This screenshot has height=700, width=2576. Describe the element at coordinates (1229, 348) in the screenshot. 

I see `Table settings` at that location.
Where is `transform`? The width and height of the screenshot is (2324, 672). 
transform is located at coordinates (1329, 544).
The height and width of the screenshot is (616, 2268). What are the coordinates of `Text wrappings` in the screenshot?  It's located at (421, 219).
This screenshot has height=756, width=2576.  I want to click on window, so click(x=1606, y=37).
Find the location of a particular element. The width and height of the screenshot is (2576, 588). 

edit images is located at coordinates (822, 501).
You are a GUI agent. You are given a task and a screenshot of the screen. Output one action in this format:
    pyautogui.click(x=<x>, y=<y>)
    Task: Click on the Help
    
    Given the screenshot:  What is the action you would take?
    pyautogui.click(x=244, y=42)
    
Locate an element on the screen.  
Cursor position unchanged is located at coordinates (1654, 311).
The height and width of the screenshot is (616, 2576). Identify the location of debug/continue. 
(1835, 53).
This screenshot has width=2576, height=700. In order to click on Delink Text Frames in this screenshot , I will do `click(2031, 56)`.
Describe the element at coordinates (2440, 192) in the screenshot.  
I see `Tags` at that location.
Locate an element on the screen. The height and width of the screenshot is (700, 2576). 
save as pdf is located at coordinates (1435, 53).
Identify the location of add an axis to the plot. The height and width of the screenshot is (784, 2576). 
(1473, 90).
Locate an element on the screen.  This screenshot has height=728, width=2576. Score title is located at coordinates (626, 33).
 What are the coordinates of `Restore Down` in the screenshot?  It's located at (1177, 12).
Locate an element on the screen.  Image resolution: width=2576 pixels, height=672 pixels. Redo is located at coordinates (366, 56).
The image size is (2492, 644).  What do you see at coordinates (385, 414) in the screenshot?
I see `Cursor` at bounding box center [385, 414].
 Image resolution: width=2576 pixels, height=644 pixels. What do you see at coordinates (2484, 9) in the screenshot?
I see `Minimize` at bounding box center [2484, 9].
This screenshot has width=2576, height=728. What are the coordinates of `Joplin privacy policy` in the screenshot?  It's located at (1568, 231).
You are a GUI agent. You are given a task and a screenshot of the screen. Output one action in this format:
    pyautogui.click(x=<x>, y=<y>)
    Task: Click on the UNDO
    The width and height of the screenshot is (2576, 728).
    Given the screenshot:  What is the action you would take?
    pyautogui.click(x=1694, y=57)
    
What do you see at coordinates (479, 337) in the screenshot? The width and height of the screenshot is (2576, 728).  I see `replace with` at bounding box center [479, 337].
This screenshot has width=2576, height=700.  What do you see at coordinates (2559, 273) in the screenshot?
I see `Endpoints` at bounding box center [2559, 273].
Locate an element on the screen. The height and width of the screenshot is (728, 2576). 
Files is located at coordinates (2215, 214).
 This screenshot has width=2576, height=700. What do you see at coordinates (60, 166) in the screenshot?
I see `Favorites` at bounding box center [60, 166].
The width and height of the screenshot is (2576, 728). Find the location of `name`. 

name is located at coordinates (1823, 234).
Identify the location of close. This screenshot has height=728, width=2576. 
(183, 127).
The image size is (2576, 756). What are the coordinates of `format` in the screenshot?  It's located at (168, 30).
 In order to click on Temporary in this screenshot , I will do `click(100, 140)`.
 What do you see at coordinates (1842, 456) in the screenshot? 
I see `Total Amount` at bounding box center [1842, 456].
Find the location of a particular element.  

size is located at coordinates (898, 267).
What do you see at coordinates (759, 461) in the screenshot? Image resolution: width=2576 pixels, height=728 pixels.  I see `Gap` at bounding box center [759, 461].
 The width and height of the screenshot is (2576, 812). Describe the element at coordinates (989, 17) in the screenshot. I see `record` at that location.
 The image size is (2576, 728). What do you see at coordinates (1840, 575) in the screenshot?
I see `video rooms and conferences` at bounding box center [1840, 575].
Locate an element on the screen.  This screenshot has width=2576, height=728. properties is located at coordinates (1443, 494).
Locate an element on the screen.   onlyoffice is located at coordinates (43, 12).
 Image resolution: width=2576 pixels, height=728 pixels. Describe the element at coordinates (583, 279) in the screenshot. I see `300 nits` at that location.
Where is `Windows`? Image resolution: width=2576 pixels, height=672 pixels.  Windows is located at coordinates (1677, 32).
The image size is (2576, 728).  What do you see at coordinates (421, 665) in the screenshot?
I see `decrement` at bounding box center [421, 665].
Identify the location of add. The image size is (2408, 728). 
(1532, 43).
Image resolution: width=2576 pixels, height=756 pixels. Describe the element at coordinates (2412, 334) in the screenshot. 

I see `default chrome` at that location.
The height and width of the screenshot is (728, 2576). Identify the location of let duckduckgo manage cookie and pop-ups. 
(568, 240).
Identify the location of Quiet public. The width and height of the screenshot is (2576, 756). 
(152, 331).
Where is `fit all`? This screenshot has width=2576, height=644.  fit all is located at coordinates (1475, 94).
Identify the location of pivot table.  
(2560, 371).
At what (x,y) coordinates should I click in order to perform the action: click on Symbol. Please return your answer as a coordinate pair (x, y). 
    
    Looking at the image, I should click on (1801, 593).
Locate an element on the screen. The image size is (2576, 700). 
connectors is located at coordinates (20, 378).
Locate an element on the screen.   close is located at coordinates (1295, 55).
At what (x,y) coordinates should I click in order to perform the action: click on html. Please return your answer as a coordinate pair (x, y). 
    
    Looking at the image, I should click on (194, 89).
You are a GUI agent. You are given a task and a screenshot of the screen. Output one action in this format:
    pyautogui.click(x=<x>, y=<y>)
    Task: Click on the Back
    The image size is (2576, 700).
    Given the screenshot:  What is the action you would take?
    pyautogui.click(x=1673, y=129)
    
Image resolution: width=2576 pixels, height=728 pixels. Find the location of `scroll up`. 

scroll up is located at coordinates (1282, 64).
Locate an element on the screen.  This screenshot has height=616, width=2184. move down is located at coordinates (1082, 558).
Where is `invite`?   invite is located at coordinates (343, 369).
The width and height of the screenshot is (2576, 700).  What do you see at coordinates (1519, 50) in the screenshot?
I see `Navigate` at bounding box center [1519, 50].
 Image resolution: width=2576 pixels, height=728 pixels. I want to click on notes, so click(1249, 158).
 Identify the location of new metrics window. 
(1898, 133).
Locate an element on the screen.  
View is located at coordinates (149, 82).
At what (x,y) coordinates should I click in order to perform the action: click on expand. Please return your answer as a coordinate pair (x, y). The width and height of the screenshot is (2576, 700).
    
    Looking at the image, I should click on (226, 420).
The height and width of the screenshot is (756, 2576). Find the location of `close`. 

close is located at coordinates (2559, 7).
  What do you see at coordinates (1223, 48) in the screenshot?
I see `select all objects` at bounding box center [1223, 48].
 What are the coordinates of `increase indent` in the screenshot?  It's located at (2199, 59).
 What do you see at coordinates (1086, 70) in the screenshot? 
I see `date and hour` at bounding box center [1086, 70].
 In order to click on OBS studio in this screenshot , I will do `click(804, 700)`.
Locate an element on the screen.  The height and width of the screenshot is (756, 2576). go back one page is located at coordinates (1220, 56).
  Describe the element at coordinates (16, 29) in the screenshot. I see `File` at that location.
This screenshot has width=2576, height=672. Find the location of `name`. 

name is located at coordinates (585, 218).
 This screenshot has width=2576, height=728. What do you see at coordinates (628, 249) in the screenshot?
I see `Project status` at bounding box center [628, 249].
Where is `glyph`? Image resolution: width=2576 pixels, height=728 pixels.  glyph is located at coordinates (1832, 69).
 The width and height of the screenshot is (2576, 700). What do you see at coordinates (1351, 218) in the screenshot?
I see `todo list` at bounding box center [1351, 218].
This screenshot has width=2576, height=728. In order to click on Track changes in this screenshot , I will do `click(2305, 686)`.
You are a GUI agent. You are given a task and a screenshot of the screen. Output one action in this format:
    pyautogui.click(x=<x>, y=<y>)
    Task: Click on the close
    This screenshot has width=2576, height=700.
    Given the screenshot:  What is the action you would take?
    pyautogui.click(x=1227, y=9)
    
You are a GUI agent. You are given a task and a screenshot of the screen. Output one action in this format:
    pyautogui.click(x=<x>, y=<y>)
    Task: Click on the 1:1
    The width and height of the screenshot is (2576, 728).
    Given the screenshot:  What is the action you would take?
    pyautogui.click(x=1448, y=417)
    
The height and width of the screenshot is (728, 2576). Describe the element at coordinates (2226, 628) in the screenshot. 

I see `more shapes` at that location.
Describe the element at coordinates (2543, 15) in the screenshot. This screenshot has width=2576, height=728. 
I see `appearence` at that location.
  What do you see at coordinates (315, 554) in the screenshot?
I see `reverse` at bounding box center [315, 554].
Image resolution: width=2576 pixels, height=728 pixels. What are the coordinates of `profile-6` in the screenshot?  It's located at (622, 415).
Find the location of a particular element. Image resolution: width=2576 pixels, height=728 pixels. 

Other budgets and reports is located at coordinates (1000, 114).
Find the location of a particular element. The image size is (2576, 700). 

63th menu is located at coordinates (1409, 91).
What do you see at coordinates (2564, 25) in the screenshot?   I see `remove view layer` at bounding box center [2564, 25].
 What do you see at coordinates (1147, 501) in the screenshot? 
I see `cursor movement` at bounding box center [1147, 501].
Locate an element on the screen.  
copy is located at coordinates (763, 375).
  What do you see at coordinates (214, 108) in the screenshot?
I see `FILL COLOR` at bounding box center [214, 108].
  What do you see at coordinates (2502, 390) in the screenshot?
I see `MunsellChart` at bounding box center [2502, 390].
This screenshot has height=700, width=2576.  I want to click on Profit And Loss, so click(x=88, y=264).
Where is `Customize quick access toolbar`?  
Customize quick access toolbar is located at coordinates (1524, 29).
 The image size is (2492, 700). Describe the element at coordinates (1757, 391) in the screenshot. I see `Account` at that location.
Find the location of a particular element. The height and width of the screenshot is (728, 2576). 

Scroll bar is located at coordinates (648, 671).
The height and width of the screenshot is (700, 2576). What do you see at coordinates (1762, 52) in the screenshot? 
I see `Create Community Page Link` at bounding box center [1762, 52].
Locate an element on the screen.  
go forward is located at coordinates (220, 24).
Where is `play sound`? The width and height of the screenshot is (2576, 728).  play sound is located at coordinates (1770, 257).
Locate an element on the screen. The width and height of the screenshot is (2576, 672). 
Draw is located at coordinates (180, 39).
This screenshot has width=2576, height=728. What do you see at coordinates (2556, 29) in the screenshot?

______

**PROBLEM STATEMENT**: Reproduce the lines above word for word, beginning at the line that contains "coordinates (1443, 494)." and stopping after the line that contains "Image resolution: width=2576 pixels, height=728 pixels. Describe".

**FINAL RESULT**:
Locate an element on the screen.  This screenshot has width=2576, height=728. properties is located at coordinates (1443, 494).
Locate an element on the screen.   onlyoffice is located at coordinates (43, 12).
 Image resolution: width=2576 pixels, height=728 pixels. Describe the element at coordinates (583, 279) in the screenshot. I see `300 nits` at that location.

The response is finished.